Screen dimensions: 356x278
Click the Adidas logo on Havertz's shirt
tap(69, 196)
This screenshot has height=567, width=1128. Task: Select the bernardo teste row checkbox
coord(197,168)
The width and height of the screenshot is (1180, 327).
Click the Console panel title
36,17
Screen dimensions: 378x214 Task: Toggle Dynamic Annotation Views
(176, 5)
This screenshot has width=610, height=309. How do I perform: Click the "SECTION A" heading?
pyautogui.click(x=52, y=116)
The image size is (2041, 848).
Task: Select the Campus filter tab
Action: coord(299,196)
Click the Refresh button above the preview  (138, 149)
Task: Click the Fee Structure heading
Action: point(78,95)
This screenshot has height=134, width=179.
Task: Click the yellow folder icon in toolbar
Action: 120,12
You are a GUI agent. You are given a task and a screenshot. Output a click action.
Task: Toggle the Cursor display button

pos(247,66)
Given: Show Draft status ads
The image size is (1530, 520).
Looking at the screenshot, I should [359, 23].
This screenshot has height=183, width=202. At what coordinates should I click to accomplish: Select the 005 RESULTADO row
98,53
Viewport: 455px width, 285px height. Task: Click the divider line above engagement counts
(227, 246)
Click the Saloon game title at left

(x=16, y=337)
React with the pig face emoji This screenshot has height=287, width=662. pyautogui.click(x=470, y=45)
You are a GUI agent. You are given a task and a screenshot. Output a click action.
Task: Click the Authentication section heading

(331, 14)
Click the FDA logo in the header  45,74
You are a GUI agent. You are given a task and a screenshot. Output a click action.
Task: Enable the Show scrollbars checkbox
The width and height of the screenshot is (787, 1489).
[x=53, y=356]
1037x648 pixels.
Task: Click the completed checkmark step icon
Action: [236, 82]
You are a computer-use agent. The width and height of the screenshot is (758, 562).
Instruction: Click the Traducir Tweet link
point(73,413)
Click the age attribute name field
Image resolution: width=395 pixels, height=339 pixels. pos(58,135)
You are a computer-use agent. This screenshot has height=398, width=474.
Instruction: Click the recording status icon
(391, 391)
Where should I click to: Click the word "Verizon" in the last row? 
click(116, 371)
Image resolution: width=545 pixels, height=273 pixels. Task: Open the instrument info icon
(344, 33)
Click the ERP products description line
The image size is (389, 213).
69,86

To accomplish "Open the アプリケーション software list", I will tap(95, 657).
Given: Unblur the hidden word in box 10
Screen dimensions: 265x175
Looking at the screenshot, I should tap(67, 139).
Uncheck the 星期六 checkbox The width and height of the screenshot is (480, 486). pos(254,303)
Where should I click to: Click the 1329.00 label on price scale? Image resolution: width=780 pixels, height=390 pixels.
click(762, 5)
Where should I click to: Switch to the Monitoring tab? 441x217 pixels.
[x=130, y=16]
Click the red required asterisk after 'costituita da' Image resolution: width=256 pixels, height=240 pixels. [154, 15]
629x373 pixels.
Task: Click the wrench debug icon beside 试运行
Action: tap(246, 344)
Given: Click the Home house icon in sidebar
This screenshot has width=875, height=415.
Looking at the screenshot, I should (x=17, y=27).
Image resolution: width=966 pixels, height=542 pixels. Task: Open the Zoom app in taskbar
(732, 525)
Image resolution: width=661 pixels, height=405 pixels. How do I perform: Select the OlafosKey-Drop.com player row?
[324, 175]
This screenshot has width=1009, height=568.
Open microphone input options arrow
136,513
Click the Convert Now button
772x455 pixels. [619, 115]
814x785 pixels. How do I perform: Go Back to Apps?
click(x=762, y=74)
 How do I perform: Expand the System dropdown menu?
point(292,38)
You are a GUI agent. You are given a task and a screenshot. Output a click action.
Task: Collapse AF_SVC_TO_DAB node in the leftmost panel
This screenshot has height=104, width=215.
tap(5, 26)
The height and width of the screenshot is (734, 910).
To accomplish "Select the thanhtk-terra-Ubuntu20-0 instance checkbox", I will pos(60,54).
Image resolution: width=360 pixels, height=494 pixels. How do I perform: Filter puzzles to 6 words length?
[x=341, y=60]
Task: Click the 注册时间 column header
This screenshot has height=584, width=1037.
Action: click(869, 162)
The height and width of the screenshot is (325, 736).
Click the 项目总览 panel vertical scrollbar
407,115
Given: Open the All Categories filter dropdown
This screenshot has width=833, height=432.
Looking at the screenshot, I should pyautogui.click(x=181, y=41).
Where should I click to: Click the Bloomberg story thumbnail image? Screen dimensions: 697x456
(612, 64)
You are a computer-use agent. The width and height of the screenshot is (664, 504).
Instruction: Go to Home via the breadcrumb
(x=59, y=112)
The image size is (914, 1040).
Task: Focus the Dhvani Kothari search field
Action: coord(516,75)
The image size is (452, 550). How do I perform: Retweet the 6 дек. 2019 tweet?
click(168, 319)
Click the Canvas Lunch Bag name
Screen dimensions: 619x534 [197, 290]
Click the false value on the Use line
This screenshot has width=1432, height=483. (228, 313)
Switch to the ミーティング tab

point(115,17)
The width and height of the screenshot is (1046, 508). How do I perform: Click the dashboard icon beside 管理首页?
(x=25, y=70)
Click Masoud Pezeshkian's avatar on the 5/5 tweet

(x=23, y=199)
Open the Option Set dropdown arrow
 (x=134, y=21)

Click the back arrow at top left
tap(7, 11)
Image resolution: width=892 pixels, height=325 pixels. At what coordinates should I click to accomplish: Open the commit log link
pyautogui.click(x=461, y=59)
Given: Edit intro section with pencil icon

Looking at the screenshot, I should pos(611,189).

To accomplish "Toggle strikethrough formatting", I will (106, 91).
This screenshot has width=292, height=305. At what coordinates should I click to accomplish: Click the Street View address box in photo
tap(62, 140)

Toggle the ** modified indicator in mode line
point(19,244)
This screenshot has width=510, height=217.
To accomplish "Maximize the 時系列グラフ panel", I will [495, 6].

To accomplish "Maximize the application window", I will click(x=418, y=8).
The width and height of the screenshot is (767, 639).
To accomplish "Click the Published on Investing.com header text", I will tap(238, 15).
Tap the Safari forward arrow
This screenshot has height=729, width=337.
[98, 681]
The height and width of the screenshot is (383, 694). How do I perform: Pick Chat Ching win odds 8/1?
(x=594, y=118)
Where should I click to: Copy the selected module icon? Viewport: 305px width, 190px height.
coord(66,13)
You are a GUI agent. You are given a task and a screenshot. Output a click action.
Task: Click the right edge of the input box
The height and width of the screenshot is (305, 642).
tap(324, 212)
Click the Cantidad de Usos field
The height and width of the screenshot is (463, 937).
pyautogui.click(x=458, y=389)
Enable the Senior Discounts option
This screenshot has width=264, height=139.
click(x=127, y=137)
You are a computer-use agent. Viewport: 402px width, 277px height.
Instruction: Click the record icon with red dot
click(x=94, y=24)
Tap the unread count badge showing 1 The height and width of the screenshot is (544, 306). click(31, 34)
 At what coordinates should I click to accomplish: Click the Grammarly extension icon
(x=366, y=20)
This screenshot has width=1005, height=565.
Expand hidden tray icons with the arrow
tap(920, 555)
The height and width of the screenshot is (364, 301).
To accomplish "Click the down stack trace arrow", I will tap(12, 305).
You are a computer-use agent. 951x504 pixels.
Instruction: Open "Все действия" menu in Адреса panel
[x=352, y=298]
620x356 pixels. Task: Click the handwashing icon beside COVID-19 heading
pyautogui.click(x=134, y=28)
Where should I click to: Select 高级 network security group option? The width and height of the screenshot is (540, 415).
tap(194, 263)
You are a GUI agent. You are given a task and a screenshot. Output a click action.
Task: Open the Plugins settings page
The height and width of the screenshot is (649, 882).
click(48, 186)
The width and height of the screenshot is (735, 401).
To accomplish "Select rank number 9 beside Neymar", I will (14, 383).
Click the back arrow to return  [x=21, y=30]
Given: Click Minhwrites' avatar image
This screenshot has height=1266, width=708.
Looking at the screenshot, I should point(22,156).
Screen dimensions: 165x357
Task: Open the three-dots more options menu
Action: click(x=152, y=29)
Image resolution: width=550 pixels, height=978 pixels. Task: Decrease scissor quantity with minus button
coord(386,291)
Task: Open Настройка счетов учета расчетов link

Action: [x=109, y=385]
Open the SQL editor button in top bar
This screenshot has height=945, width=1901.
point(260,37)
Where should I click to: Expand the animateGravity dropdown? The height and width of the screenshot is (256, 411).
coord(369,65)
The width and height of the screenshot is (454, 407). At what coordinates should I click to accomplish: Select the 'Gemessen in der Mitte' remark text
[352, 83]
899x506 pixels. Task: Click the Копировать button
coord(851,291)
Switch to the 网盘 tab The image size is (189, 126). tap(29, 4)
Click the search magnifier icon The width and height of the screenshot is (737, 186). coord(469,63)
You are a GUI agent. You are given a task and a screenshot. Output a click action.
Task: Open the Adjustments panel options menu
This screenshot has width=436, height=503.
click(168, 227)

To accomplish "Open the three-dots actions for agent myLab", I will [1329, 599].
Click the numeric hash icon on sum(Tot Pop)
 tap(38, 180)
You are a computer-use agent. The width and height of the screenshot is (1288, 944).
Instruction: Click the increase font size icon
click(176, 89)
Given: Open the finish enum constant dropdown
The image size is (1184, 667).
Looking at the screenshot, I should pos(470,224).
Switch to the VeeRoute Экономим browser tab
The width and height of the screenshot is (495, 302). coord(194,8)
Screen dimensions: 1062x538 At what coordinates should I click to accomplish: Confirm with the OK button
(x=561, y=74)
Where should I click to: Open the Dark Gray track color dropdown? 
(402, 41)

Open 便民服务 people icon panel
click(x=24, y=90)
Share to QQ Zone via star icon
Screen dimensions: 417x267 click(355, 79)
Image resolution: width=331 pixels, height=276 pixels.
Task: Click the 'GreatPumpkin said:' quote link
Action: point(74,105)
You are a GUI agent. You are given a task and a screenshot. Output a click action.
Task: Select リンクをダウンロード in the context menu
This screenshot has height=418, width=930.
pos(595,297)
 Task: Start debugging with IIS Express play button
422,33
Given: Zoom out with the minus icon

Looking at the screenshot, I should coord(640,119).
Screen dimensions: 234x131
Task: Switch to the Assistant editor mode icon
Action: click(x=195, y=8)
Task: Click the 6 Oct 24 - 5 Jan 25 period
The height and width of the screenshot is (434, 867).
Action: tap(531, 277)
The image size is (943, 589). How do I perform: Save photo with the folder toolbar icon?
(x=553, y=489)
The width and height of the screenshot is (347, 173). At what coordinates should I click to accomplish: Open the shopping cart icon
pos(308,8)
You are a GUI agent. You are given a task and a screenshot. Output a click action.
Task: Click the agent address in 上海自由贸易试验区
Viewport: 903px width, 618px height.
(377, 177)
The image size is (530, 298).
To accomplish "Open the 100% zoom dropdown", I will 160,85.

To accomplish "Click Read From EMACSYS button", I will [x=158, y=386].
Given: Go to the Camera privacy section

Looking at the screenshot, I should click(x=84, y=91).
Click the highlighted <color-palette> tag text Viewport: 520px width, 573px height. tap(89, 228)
....
Return only the exact lines from the opening of the records through the line that contains "React with the", both included.

Screen dimensions: 356x278
Click the Adidas logo on Havertz's shirt
tap(69, 196)
This screenshot has height=567, width=1128. Task: Select the bernardo teste row checkbox
coord(197,168)
The width and height of the screenshot is (1180, 327).
Click the Console panel title
36,17
Screen dimensions: 378x214 Task: Toggle Dynamic Annotation Views
(176, 5)
This screenshot has width=610, height=309. How do I perform: Click the "SECTION A" heading?
pyautogui.click(x=52, y=116)
The image size is (2041, 848).
Task: Select the Campus filter tab
Action: coord(299,196)
Click the Refresh button above the preview  (138, 149)
Task: Click the Fee Structure heading
Action: point(78,95)
This screenshot has height=134, width=179.
Task: Click the yellow folder icon in toolbar
Action: 120,12
You are a GUI agent. You are given a task and a screenshot. Output a click action.
Task: Toggle the Cursor display button

pos(247,66)
Given: Show Draft status ads
The image size is (1530, 520).
Looking at the screenshot, I should [359, 23].
This screenshot has height=183, width=202. At what coordinates should I click to accomplish: Select the 005 RESULTADO row
98,53
Viewport: 455px width, 285px height. Task: Click the divider line above engagement counts
(227, 246)
Click the Saloon game title at left

(x=16, y=337)
React with the pig face emoji This screenshot has height=287, width=662. pyautogui.click(x=470, y=45)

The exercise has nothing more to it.